Unnamed: 0,text,label,label_encoded,norp_count,gpe_count,vader_compound,cleaned_text,original_text_vector,cleaned_text_vector
0,Donald Trump just couldn t wish all Americans ...,FAKE,0,3,3,-0.8681,donald trump couldn t wish americans happy new...,"[-1.6619356, -0.0073223817, -1.6303111, -0.190...","[-0.17023614, 1.1278214, -2.2035916, -1.195557..."
1,House Intelligence Committee Chairman Devin Nu...,FAKE,0,10,5,-0.7141,house intelligence committee chairman devin nu...,"[-2.008067, 0.6831929, -1.9811207, 0.52264357,...","[-0.3486856, 0.6266792, -1.7451725, 0.01966631..."
2,"On Friday, it was revealed that former Milwauk...",FAKE,0,1,4,-0.9953,friday reveal milwaukee sheriff david clarke c...,"[-1.9425699, 0.0044210483, -1.7258451, 0.00323...","[-0.34773135, 0.7257386, -1.7822778, 0.2710289..."
3,"On Christmas day, Donald Trump announced that ...",FAKE,0,0,2,-0.9176,christmas day donald trump announce work follo...,"[-1.6670086, 0.23368433, -0.6346163, 0.1001595...","[-0.18105617, 0.730818, -0.28500575, -0.608257..."
4,Pope Francis used his annual Christmas Day mes...,FAKE,0,2,5,0.3134,pope francis annual christmas day message rebu...,"[-2.141846, 1.1239394, -2.4791837, 0.000615673...","[-0.003997393, 1.3095359, -2.2471106, -0.14267..."


In [8]:
# Set device to GPU, if present
device = torch.device('cuda' if torch.cuda.is_available() else 'cpu')
print(f"Device set to -> {device}")

Device set to -> cuda


In [10]:
# Create a list with labels
labels = df['label'].unique().tolist()
labels = [s.strip() for s in labels ]
labels

['FAKE', 'TRUE']

In [11]:
# Create two dictionaries for BERT : id2label and label2id
num_labels= len(labels)
id2label={id:label for id,label in enumerate(labels)}
label2id={label:id for id,label in enumerate(labels)}

In [12]:
label2id

{'FAKE': 0, 'TRUE': 1}

In [13]:
id2label

{0: 'FAKE', 1: 'TRUE'}

In [14]:
# Download BERT base model and a faster version of the BERTs' tokenizer
model_name = "bert-base-uncased"
model = BertForSequenceClassification.from_pretrained(model_name, num_labels=num_labels, id2label=id2label, label2id=label2id, output_attentions=True).to(device)
tokenizer = BertTokenizerFast.from_pretrained(model_name, max_length=512)

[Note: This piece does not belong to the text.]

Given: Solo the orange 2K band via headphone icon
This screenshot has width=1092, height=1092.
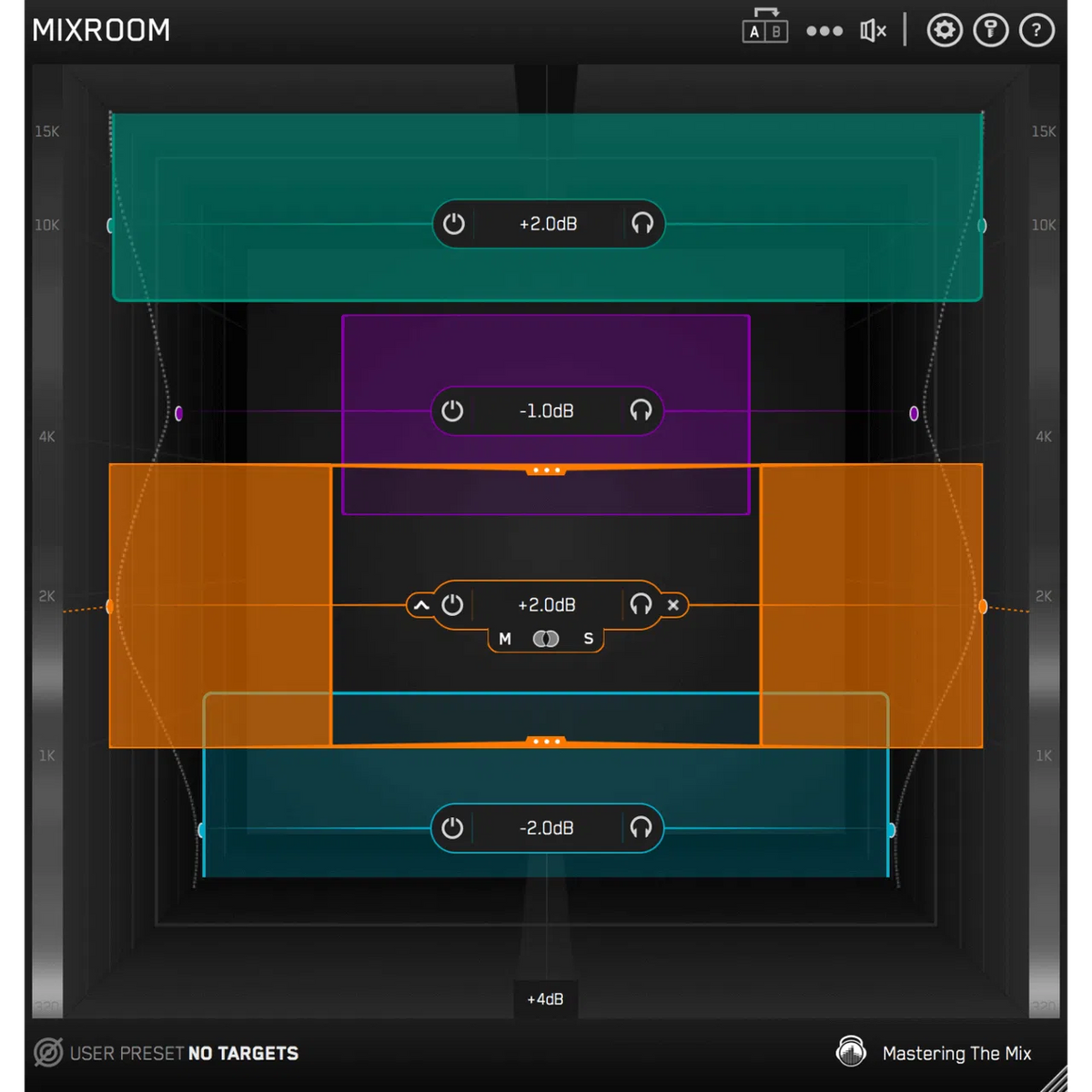Looking at the screenshot, I should coord(640,604).
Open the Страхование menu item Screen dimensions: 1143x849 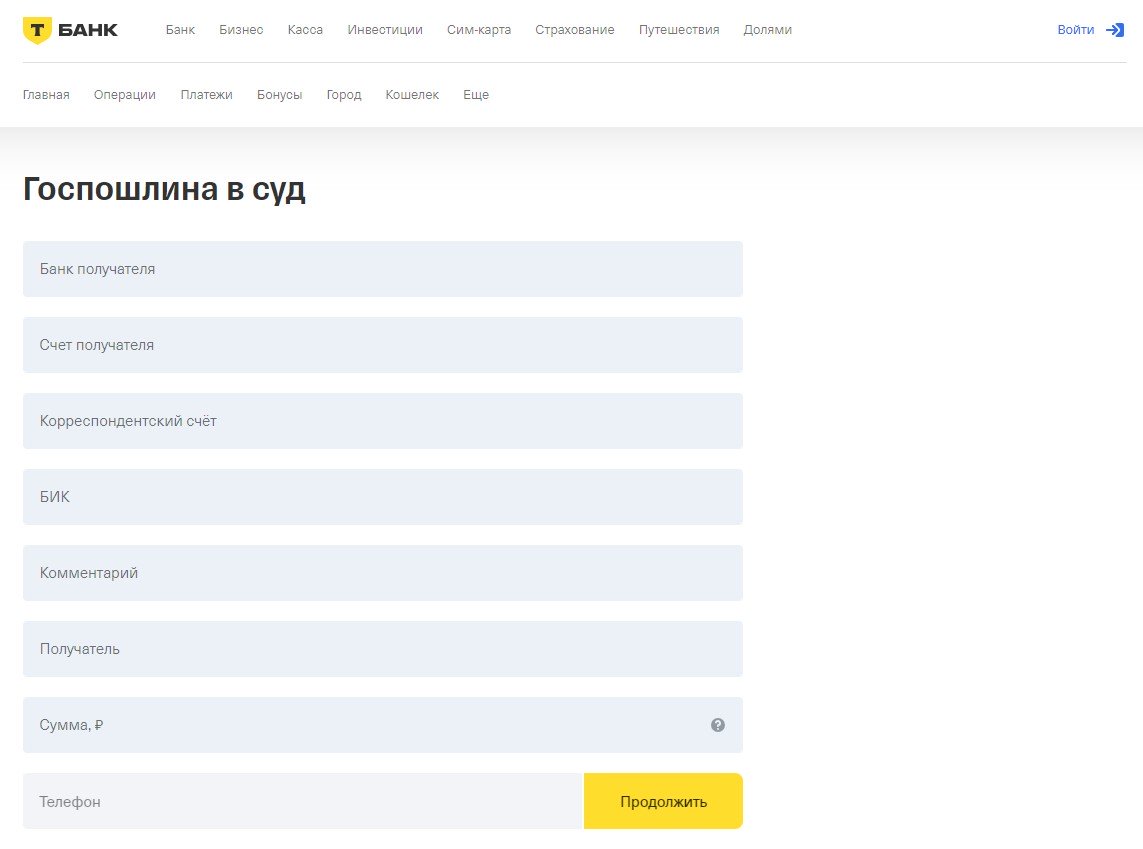[574, 30]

Some weights of the model checkpoint at bert-base-uncased were not used when initializing BertForSequenceClassification: ['cls.seq_relationship.weight', 'cls.seq_relationship.bias', 'cls.predictions.transform.LayerNorm.bias', 'cls.predictions.transform.LayerNorm.weight', 'cls.predictions.transform.dense.bias', 'cls.predictions.transform.dense.weight', 'cls.predictions.bias']
- This IS expected if you are initializing BertForSequenceClassification from the checkpoint of a model trained on another task or with another architecture (e.g. initializing a BertForSequenceClassification model from a BertForPreTraining model).
- This IS NOT expected if you are initializing BertForSequenceClassification from the checkpoint of a model that you expect to be exactly identical (initializing a BertForSequenceClassification model from a BertForSequenceClassification model).
Some weights of BertForSequenceClassification were not initialized from the model checkpoint at bert-base-uncased and are newly i

In [13]:
# Splitting data into 80-10-10 for train-val-test
X = df['text'].tolist()
y = df['label_encoded'].tolist()

X_train, X_temp, y_train, y_temp = train_test_split(X, y, test_size=0.2, random_state=1)

X_val, X_test, y_val, y_test = train_test_split(X_temp, y_temp, test_size=0.5, random_state=1)

print("Training set:", len(X_train))
print("Validation set:", len(X_val))
print("Test set:", len(X_test))

Training set: 51543
Validation set: 6443
Test set: 6443


## For further performance testing : Split with pre-processed texts (optional)

In [None]:
# Splitting data into 80-10-10 for train-val-test
X = df['cleaned_text'].tolist()
y = df['label_encoded'].tolist()

X_train, X_temp, y_train, y_temp = train_test_split(X, y, test_size=0.2, random_state=1)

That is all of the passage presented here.